>>>>

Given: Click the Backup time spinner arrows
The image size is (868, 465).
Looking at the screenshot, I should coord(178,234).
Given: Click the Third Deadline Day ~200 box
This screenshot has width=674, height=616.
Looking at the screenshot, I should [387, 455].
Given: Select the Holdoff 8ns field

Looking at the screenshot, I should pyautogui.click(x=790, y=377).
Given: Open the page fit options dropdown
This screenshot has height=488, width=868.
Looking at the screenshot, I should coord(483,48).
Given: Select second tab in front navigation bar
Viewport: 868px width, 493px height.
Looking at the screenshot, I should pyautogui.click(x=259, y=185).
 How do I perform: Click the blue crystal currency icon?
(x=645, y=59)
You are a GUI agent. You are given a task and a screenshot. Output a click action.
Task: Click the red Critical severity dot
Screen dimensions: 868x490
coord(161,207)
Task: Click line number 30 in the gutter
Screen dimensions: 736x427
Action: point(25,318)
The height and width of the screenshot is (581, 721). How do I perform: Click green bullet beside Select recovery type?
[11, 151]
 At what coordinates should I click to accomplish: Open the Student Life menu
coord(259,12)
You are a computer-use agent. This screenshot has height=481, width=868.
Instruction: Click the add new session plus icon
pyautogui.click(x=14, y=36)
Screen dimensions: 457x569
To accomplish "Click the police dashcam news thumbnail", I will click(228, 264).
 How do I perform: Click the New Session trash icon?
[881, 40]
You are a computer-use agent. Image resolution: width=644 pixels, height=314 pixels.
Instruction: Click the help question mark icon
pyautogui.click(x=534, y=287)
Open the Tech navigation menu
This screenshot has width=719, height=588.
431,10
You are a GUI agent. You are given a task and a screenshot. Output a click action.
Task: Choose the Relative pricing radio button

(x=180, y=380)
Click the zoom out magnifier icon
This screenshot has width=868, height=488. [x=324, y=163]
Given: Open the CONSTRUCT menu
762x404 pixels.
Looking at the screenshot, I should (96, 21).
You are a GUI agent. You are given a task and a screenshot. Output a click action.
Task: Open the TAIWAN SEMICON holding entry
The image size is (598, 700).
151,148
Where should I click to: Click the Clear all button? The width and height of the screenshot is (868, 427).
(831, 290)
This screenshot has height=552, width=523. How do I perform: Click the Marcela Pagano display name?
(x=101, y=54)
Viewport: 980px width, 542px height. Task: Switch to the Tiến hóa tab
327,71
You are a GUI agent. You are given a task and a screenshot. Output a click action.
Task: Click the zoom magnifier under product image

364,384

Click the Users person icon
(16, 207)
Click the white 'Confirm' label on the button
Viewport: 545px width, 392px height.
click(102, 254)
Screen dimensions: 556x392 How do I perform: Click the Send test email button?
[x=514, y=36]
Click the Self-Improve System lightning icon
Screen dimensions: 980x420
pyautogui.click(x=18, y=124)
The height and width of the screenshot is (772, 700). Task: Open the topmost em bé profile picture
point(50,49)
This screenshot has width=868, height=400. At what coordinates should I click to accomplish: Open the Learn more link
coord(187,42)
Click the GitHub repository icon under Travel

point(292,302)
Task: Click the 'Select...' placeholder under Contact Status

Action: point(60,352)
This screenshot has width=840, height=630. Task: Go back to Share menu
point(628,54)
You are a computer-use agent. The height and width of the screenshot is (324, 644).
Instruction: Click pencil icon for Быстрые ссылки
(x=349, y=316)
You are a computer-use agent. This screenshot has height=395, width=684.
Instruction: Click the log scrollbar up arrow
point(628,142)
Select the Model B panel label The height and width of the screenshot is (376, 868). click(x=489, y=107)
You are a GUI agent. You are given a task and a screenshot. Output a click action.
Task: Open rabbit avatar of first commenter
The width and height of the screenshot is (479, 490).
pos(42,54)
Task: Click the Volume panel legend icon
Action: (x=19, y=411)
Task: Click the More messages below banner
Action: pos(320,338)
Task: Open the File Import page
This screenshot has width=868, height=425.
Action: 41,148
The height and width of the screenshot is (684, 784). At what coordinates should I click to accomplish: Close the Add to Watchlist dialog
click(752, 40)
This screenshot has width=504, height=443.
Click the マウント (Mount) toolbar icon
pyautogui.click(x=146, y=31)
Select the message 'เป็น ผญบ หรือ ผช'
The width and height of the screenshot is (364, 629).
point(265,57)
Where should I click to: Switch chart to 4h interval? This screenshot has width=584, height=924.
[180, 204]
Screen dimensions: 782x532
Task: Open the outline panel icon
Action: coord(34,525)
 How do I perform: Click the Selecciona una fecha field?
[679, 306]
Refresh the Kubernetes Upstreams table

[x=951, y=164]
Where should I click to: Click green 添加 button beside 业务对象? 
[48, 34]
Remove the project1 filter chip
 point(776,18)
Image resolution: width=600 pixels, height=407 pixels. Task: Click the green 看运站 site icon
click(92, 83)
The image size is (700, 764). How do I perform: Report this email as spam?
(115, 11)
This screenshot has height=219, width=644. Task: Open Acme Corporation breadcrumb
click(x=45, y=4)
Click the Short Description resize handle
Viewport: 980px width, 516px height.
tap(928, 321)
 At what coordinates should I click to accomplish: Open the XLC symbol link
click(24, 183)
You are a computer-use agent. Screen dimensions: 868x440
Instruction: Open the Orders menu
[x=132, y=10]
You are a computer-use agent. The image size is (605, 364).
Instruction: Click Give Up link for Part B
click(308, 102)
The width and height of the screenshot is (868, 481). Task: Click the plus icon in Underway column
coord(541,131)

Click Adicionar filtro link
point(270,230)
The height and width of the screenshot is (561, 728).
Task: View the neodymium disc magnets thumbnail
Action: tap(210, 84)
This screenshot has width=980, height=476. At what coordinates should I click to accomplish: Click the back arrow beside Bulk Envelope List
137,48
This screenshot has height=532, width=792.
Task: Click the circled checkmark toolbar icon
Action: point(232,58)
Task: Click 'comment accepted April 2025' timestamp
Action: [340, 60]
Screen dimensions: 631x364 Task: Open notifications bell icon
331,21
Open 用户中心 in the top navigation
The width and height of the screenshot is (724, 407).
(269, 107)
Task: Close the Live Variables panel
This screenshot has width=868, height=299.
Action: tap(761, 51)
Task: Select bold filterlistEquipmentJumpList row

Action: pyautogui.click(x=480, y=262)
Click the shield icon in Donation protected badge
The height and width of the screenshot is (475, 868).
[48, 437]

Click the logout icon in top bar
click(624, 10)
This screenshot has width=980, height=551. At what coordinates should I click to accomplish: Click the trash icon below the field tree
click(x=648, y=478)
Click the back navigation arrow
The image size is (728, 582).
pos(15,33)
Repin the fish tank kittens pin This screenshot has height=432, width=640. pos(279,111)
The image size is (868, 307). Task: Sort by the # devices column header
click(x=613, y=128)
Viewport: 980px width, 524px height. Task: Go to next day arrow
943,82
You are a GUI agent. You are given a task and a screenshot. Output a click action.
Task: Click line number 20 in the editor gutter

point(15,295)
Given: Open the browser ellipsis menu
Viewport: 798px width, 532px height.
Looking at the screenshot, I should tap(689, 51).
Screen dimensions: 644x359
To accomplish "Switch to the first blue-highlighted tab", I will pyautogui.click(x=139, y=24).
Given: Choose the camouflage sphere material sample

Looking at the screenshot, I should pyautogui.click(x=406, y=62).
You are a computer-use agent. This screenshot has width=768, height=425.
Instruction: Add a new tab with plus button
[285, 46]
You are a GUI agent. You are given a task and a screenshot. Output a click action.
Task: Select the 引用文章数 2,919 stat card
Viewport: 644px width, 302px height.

<<<<

[Brief] All lines with the word "will" must be located in the data and copied.

[Written solution]
To accomplish "Click the police dashcam news thumbnail", I will click(228, 264).
To accomplish "Switch to the first blue-highlighted tab", I will pyautogui.click(x=139, y=24).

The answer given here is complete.